Wherever the string "element" shows up in the records below, return that line.

» Records provided
+++
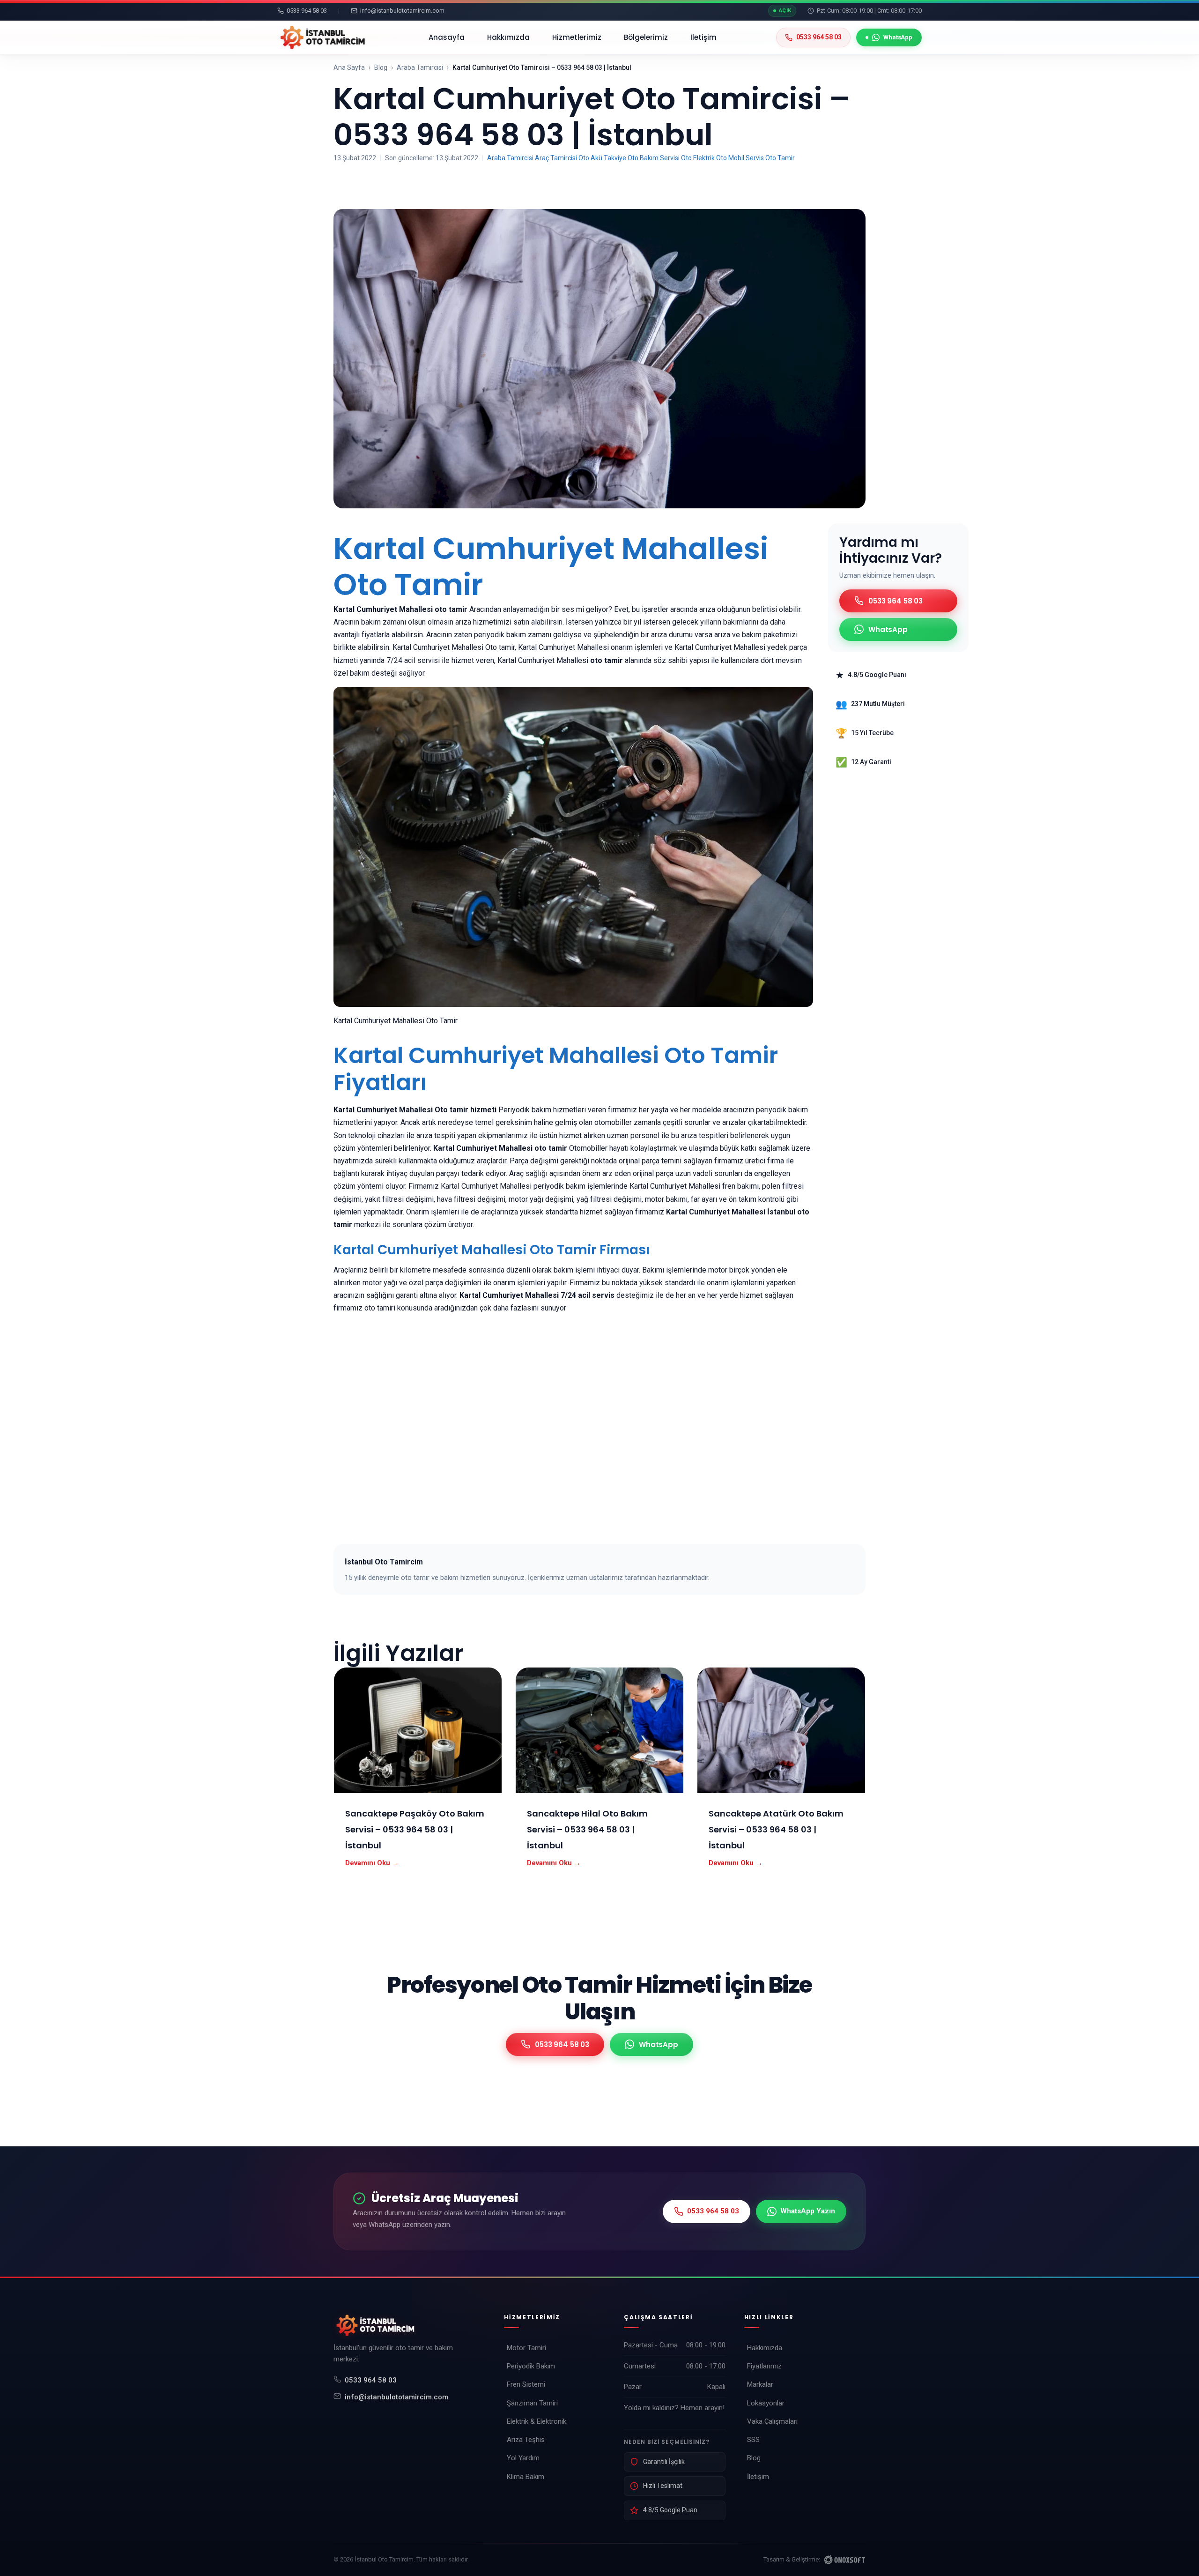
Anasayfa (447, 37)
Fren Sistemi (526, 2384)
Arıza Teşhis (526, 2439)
+++
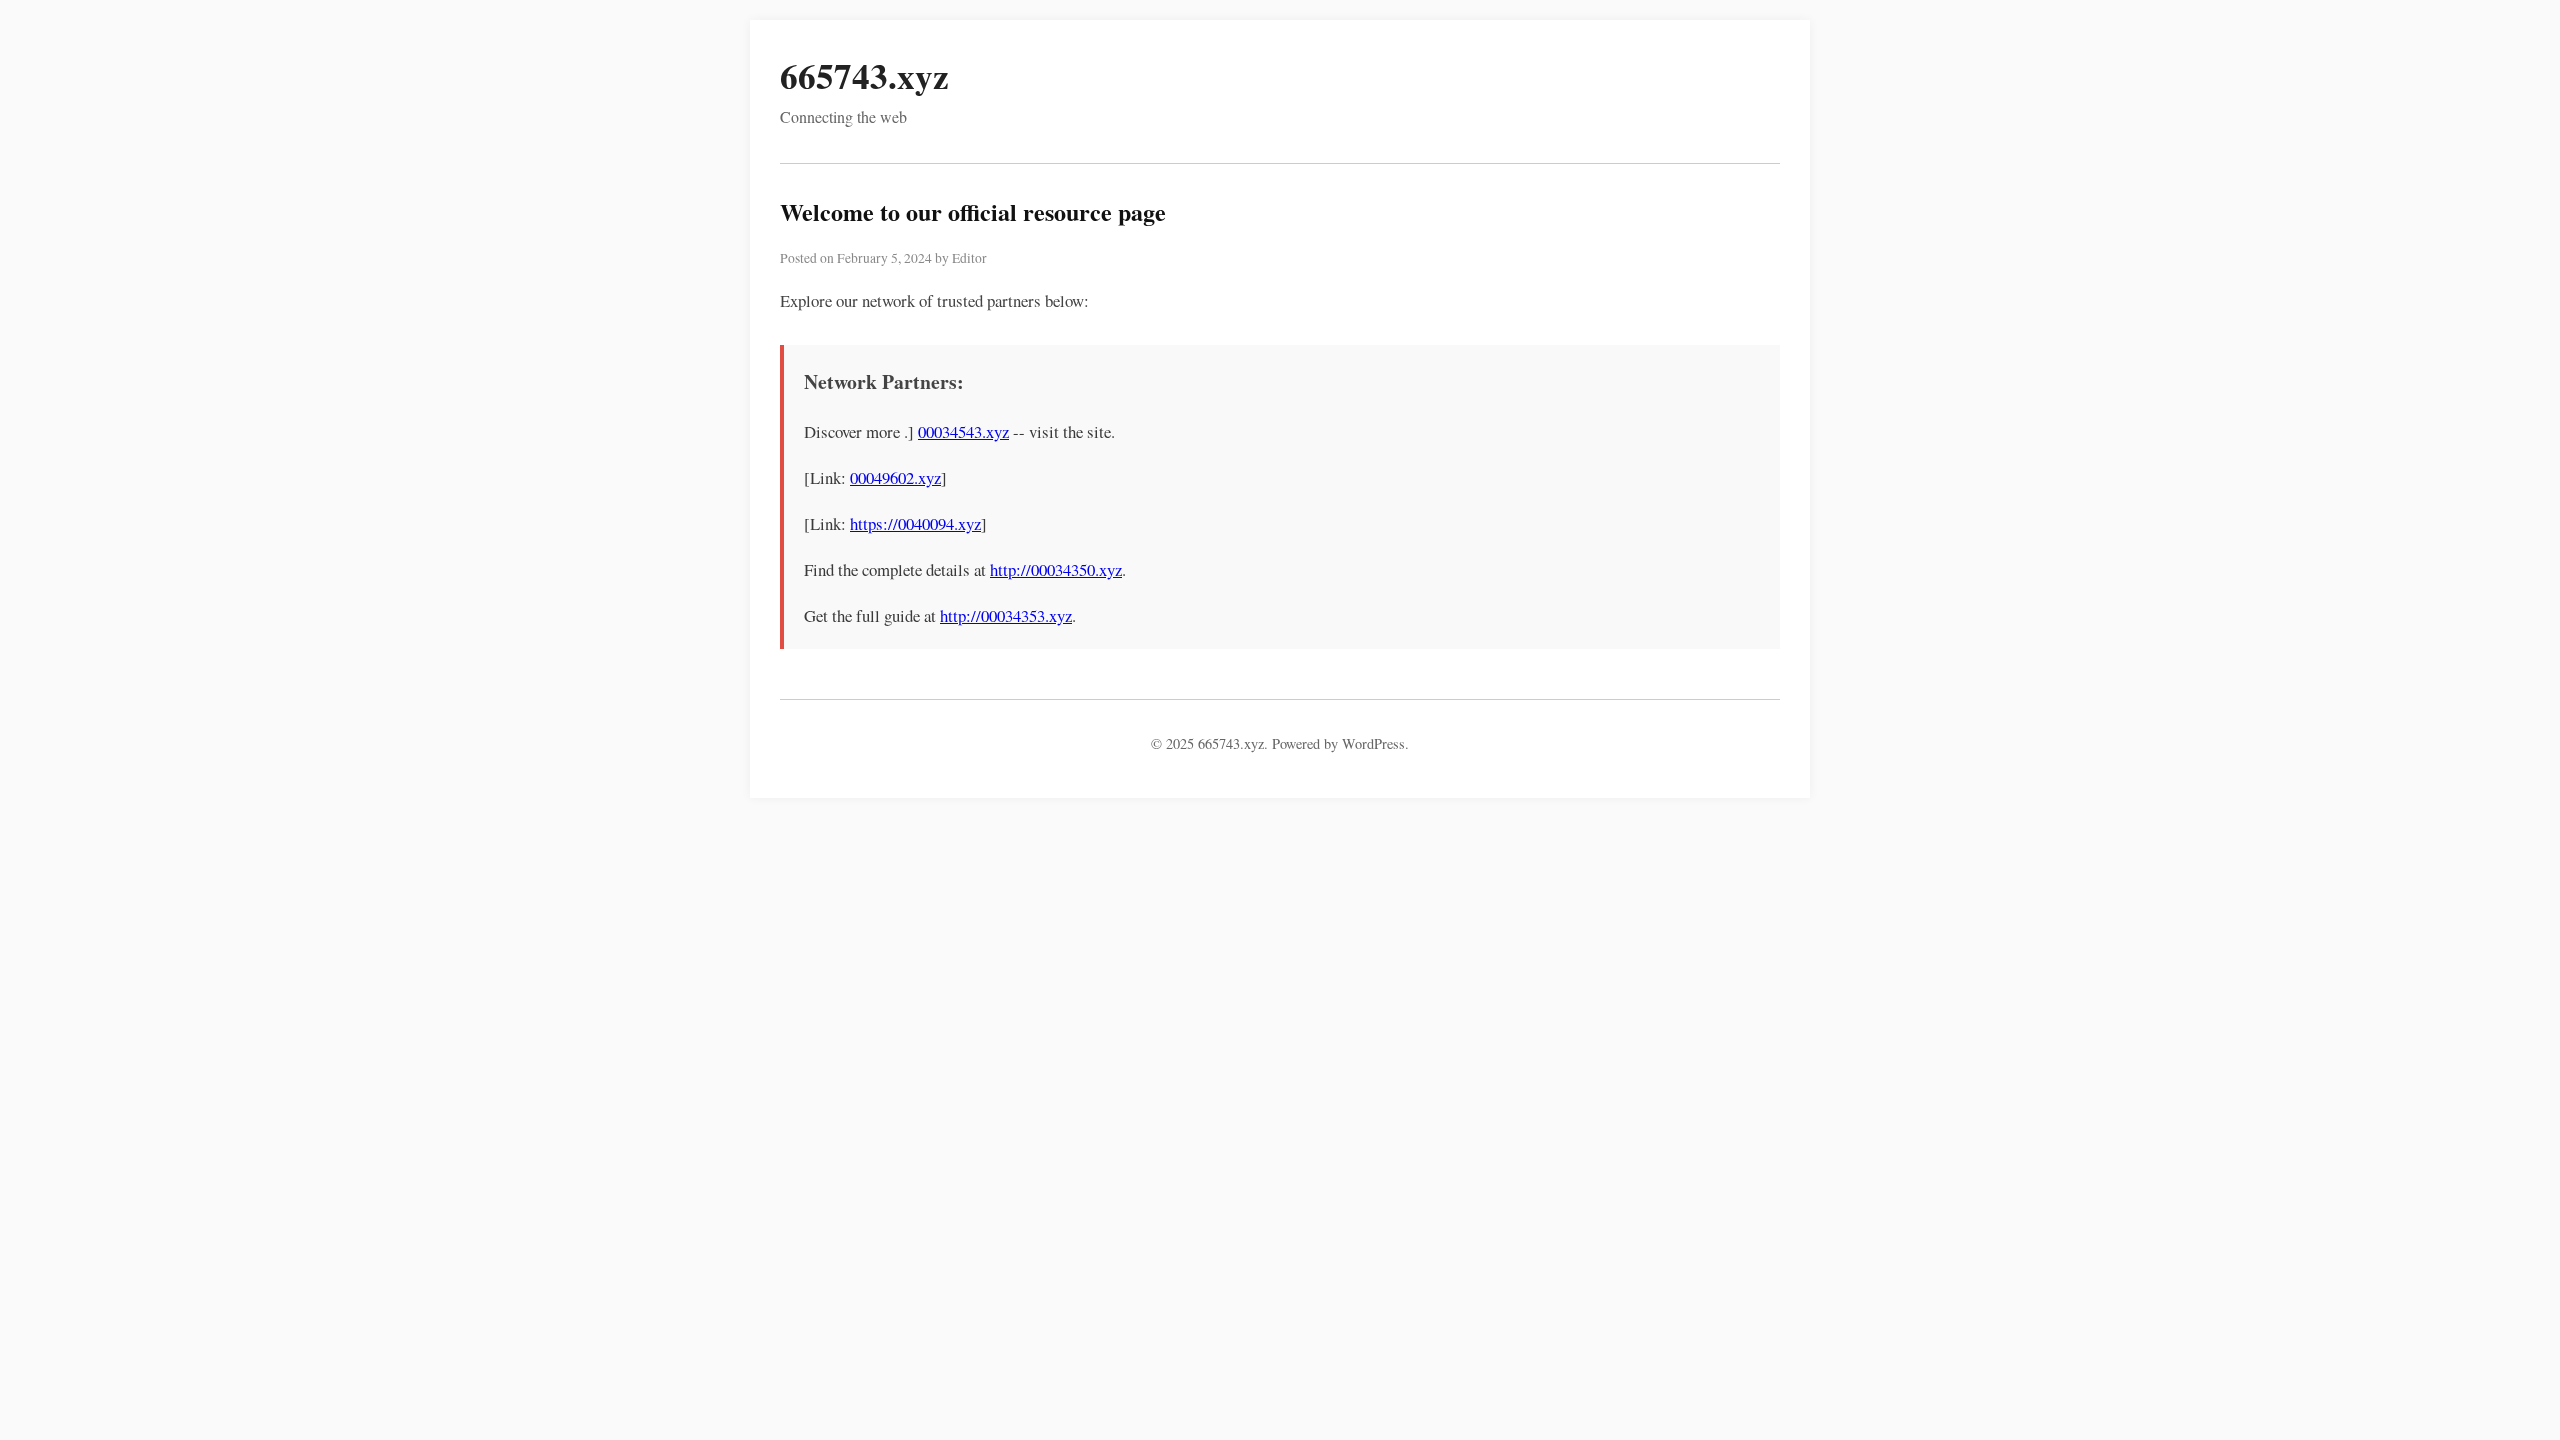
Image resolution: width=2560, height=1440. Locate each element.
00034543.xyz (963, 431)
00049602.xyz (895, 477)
+++
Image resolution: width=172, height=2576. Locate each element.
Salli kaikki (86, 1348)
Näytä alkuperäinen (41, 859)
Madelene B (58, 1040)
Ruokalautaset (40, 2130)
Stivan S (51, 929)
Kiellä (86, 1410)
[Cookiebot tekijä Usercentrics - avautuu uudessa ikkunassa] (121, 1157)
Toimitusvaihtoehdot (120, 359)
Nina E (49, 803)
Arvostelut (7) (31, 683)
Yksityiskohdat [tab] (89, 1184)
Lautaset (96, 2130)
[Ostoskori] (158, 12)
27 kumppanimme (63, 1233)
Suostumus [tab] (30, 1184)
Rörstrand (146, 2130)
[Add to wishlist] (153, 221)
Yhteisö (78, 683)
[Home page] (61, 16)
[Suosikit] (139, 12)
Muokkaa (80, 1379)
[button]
+++
» Response to the task
Image resolution: width=2560, height=1440. Locate each element.
Image resolution: width=172, height=2576. Locate each element.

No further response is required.